Writing in support of President Trump, the Great Lakes Justice Center (“GLJC”) urges the Court to take an originalist approach in interpreting the Establishment Clause. According to GLJC, the Clause merely prevents the federal government from imposing a state religion. In turn, GLJC argues, the Proclamation comports with the Establishment Clause, since it does not mandate a state religion or a state church. The States add that foreign nationals seeking entry into the United States do not have Constitutional rights of the kind protected by the Establishment Clause, and that while the Court has previously extended such rights to foreign citizens who are already in the United States, it has refused to recognize the rights in aliens outside the United States. The Immigration Reform Law Institute, meanwhile, suggests that if the Court were to accept respondents’ argument that President Trump’s public comments about Muslims void the Proclamation under the Establishment Clause, it would be a slippery slope to the Court enjoining America’s war on ISIS, a religious group which the President has also publicly denigrated, and which counts American citizens among its members.

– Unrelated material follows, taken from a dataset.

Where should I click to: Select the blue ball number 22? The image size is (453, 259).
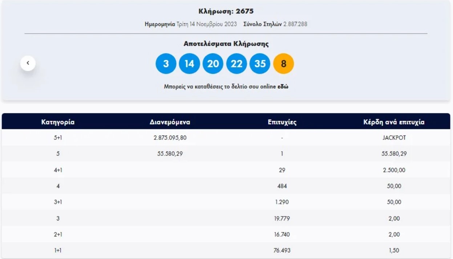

Writing in support of Hawaii, the Roderick & Solange Macarthur Justice Center (“MJC”) highlight President Trump’s public comments about limiting Muslim immigration to the United States as evidence of the Proclamation’s improper religious motivation. Drawing on Justice Souter’s opinion in Hamdi v. Rumsfeld, MJC contends that the Court must recognize this unconstitutional basis for the Proclamation, and distinguish it from the national security goals which the President argues justify the Proclamation. To allow the Proclamation to stand, MJC suggests, would be to abdicate the judiciary’s responsibility to prevent the executive from acting unconstitutionally, much as the Court did in its notorious Korematsu v. United States decision, which resulted in Japanese-American internment. The American Council on Education adds that the Proclamation would have a disastrous effect on American universities’ ability to attract strong international students and faculty from around the world. Khzir Khan argues that the Proclamation’s policies would affect Muslims more broadly, by positioning them as outsiders regardless of their devotion to America and preventing them from fully participating in an American political community.